● **Source document**
*****

I'm a bit OCD at times. If you've ever tried to cut a circle out of paper and instead ended up with a long spiral of paper and a still-not-perfect circle one-tenth the size you originally wanted, then you know exactly how I sometimes behave. I picked at my cuticles until I drew blood; I continually picked at my acne and scabs. I cracked my joints every opportunity I got, and I'm currently in a phase where I pull at my hair. And just like the gardener who trimmed his blooming bushes down to its naked interior, I compulsively pruned away the richness of my life, one branch at a time.

Three years thus passed, and when I came out of this trance, I stood in front of a mutilated tree, surrounded by the fallen branches of my life. And you must realize the horror I felt when I discovered that my metaphorical tree of life was missing its trunk. I had assumed that by cutting away the extraneous, imperfect parts of my life, one by one, I would be left with the fundamentals, the purified essence of my identity. Instead, I discovered that my life was almost entirely composed of actions and beliefs with questionable motivations, hiding the absence of anything substantial underneath.

I still had a few sturdy branches that had survived the mutilation - chemistry, Go, and music. But at about this time, I was in the process of discarding the first (as described in Part 1), and was terrified that I would discover an excuse to discard the latter two. My OCD-like pursuit of perfection had led me to destroy my own life. I was left only with my conviction that to discard these parts of my life was the right thing to do.

Then, this article on Intellectual Hipsters and Meta-Contrarianism was written, and it became by far the sharpest sword yet in my arsenal. I quote some paragraphs to summarize:

"In certain situations refusing to signal can be a sign of high status. Thorstein Veblen invented the term "conspicuous consumption" to refer to the showy spending habits of the nouveau riche, who unlike the established money of his day took great pains to signal their wealth by buying fast cars, expensive clothes, and shiny jewelry. Why was such flashiness common among new money but not old? Because the old money was so secure in their position that it never even occurred to them that they might be confused with poor people, whereas new money, with their lack of aristocratic breeding, worried they might be mistaken for poor people if they didn't make it blatantly obvious that they had expensive things.

The old money might have started off not buying flashy things for pragmatic reasons - they didn't need to, so why waste the money? But if F. Scott Fitzgerald is to be believed, the old money actively cultivated an air of superiority to the nouveau riche and their conspicuous consumption; not buying flashy objects becomes a matter of principle. This makes sense: the nouveau riche need to differentiate themselves from the poor, but the old money need to differentiate themselves from the nouveau riche.

This process is called countersignaling, and one can find its telltale patterns in many walks of life. Those who study human romantic attraction warn men not to "come on too strong", and this has similarities to the nouveau riche example. A total loser might come up to a woman without a hint of romance, promise her nothing, and demand sex. A more sophisticated man might buy roses for a woman, write her love poetry, hover on her every wish, et cetera; this signifies that he is not a total loser. But the most desirable men may deliberately avoid doing nice things for women in an attempt to signal they are so high status that they don't need to. The average man tries to differentiate himself from the total loser by being nice; the extremely attractive man tries to differentiate himself from the average man by not being especially nice.

A person who is somewhat upper-class will conspicuously signal their wealth by buying difficult-to-obtain goods. A person who is very upper-class will conspicuously signal that he feels no need to conspicuously signal his wealth, by deliberately not buying difficult-to-obtain goods.

*****

Stored data:
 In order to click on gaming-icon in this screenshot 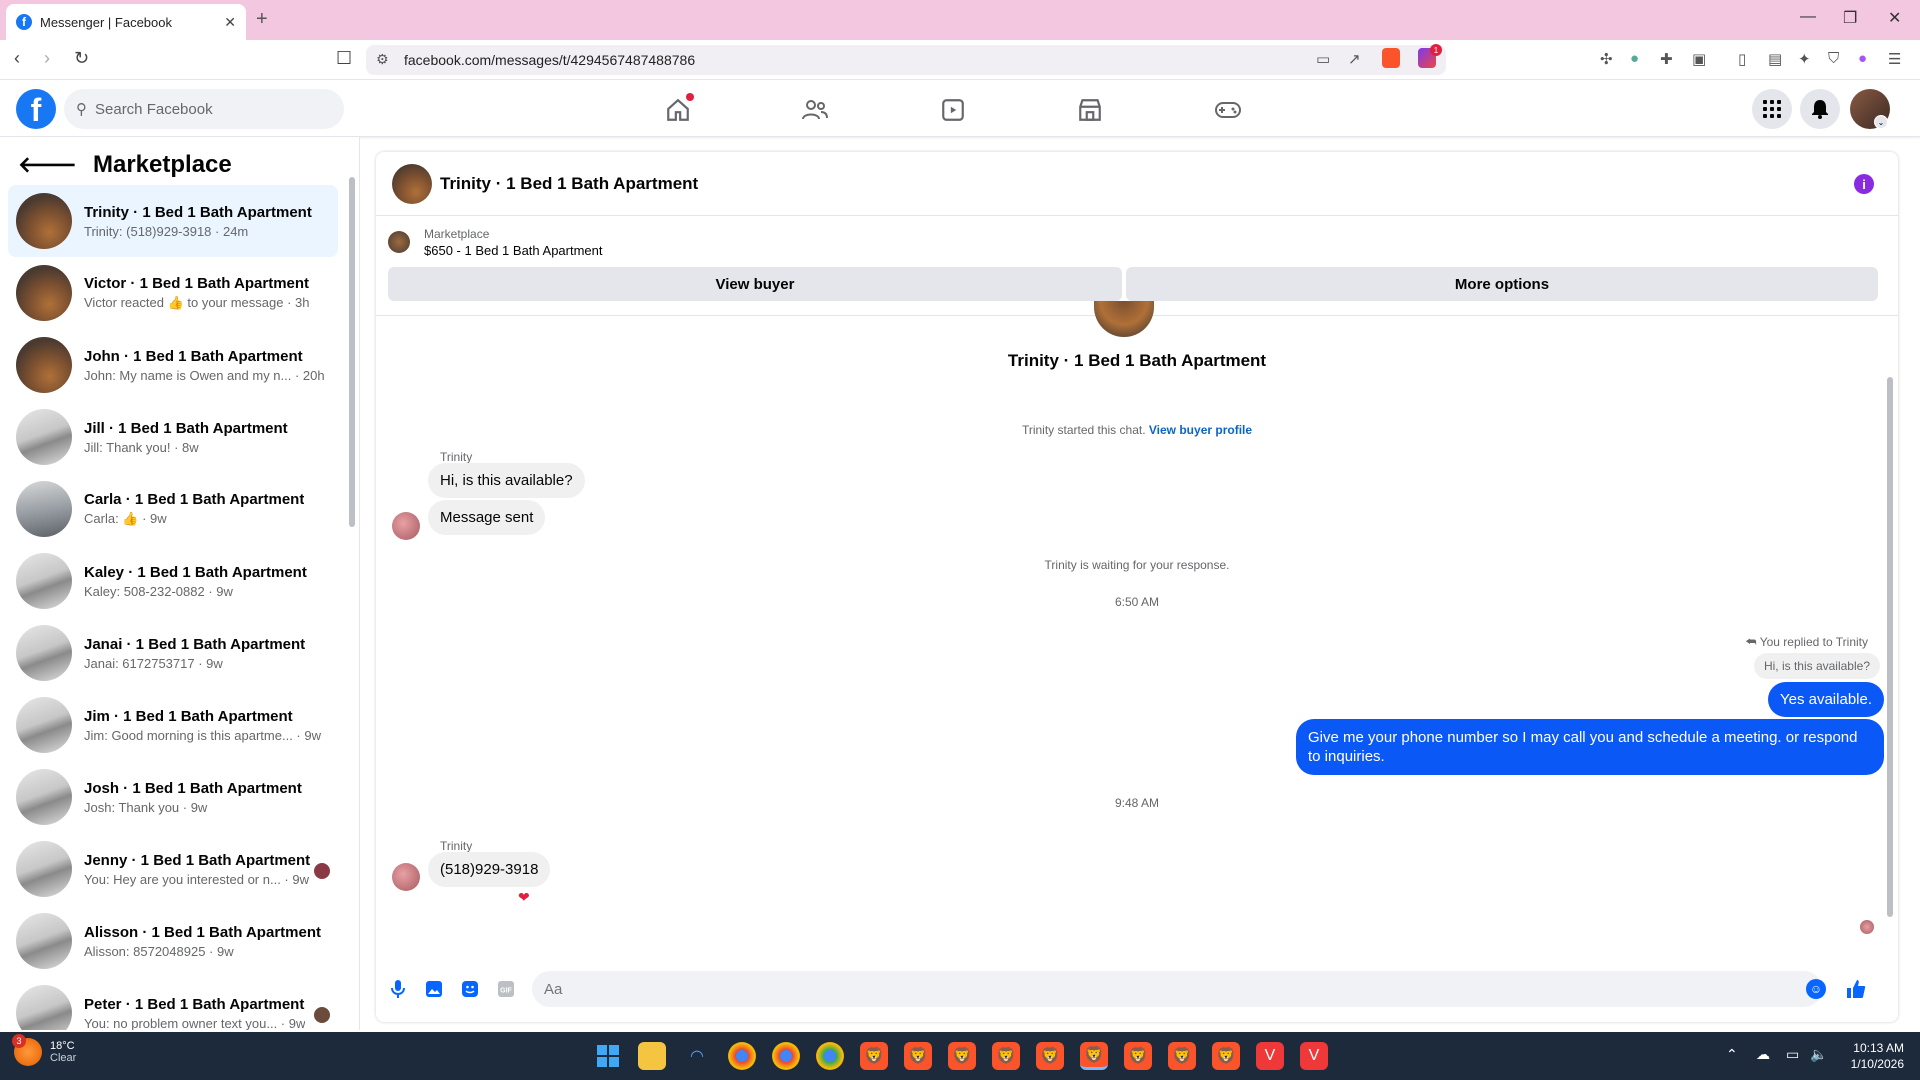, I will do `click(1228, 110)`.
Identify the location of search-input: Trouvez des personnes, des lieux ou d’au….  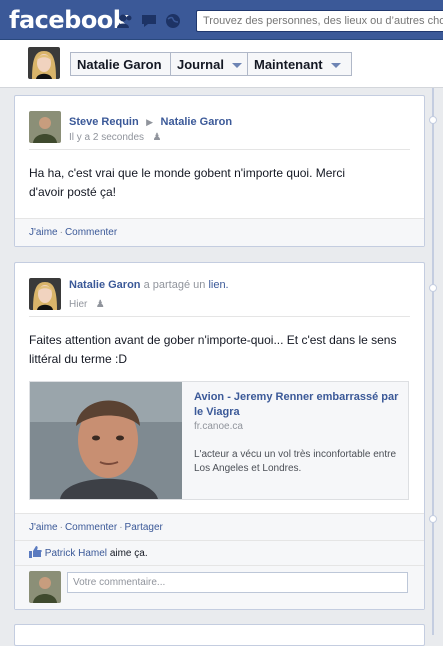
(320, 21).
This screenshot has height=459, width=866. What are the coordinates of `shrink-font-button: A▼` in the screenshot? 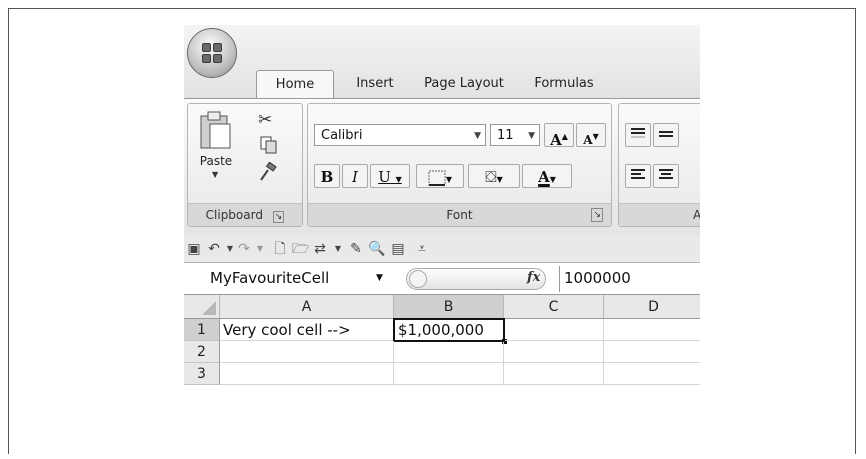 It's located at (591, 135).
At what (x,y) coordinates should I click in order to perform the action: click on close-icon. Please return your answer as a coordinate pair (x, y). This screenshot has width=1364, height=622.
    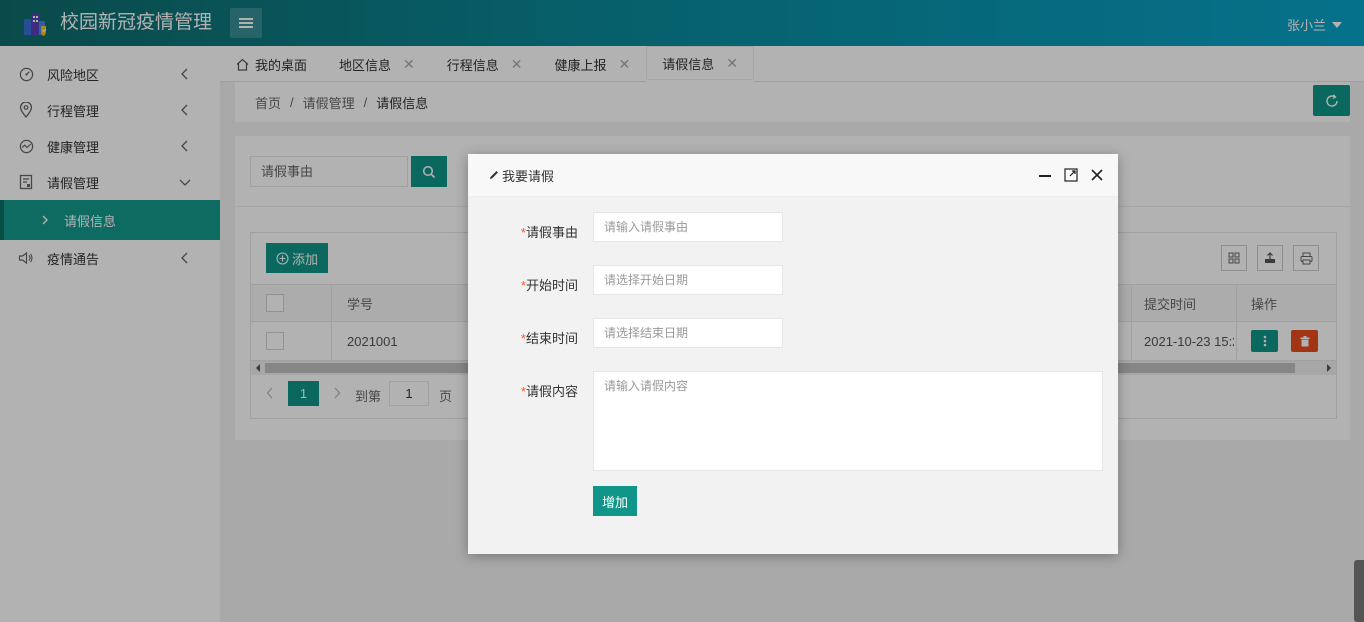
    Looking at the image, I should click on (1097, 175).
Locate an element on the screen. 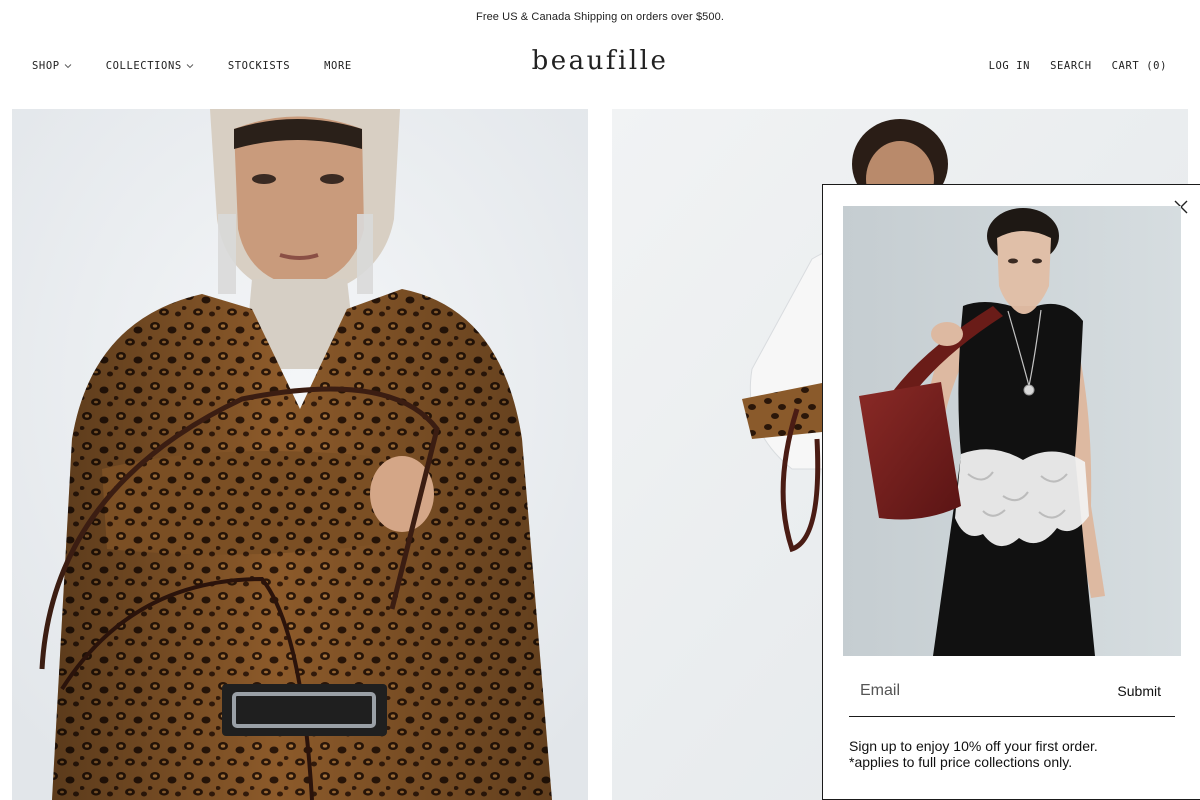  login-link: LOG IN is located at coordinates (1010, 66).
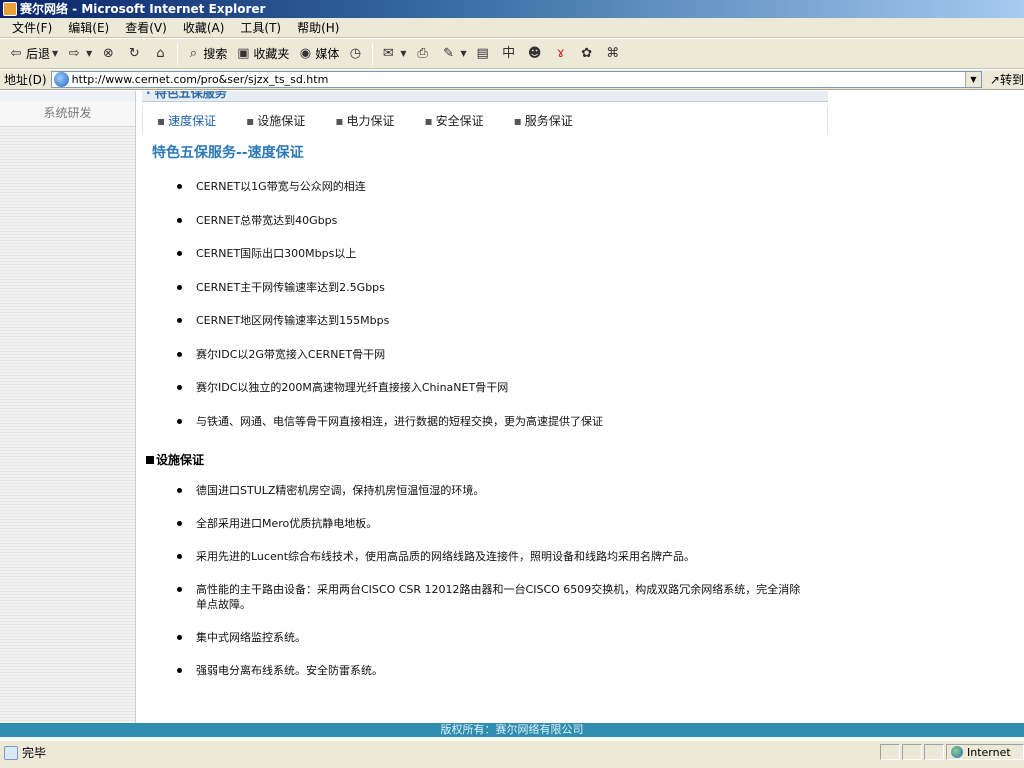 The height and width of the screenshot is (768, 1024). What do you see at coordinates (272, 54) in the screenshot?
I see `favorites-label: 收藏夹` at bounding box center [272, 54].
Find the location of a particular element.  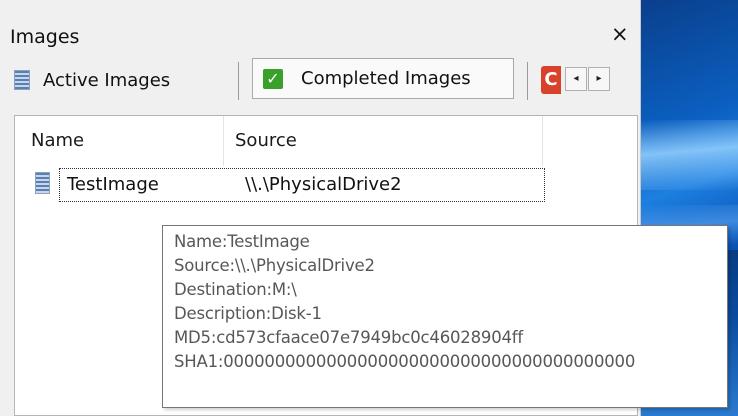

close-icon: × is located at coordinates (620, 34).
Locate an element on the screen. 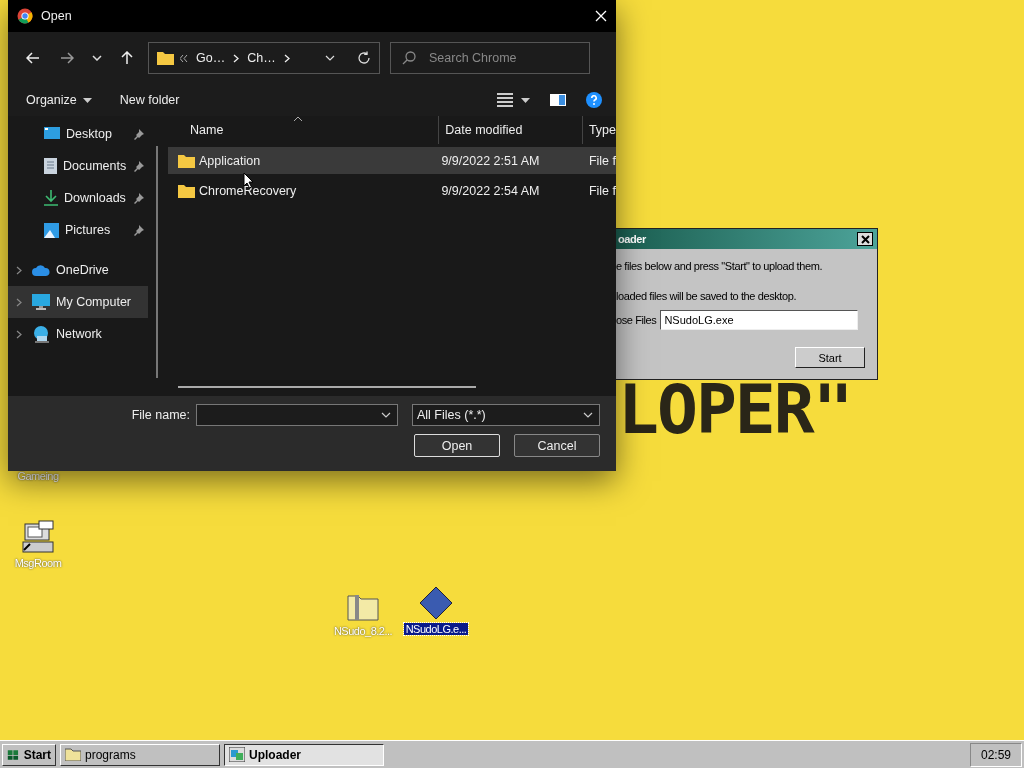  sidebar-item: My Computer is located at coordinates (78, 302).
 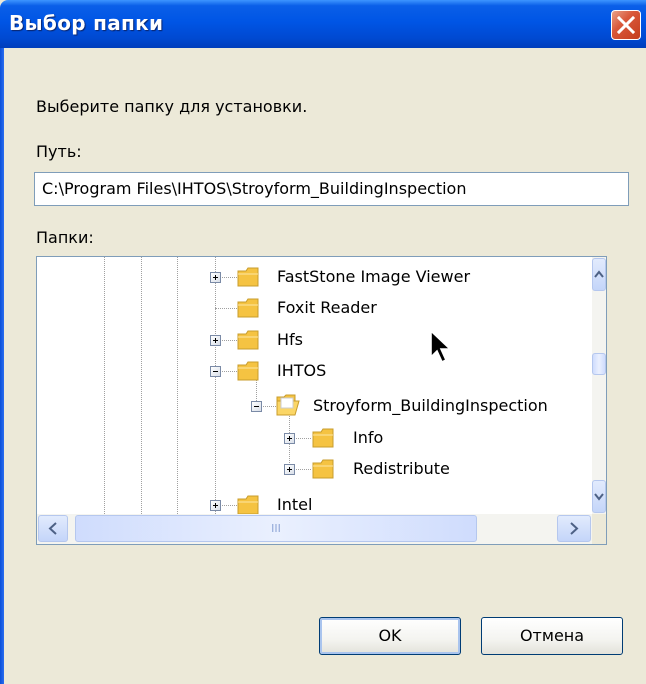 I want to click on open-folder-icon, so click(x=288, y=405).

*****

● **Work instructions**
Copy the passage of the essay on perfectionism starting at "Three years thus" and ending at "anything substantial underneath.", but replace "trunk" with "roots".

● **Answer section**
Three years thus passed, and when I came out of this trance, I stood in front of a mutilated tree, surrounded by the fallen branches of my life. And you must realize the horror I felt when I discovered that my metaphorical tree of life was missing its roots. I had assumed that by cutting away the extraneous, imperfect parts of my life, one by one, I would be left with the fundamentals, the purified essence of my identity. Instead, I discovered that my life was almost entirely composed of actions and beliefs with questionable motivations, hiding the absence of anything substantial underneath.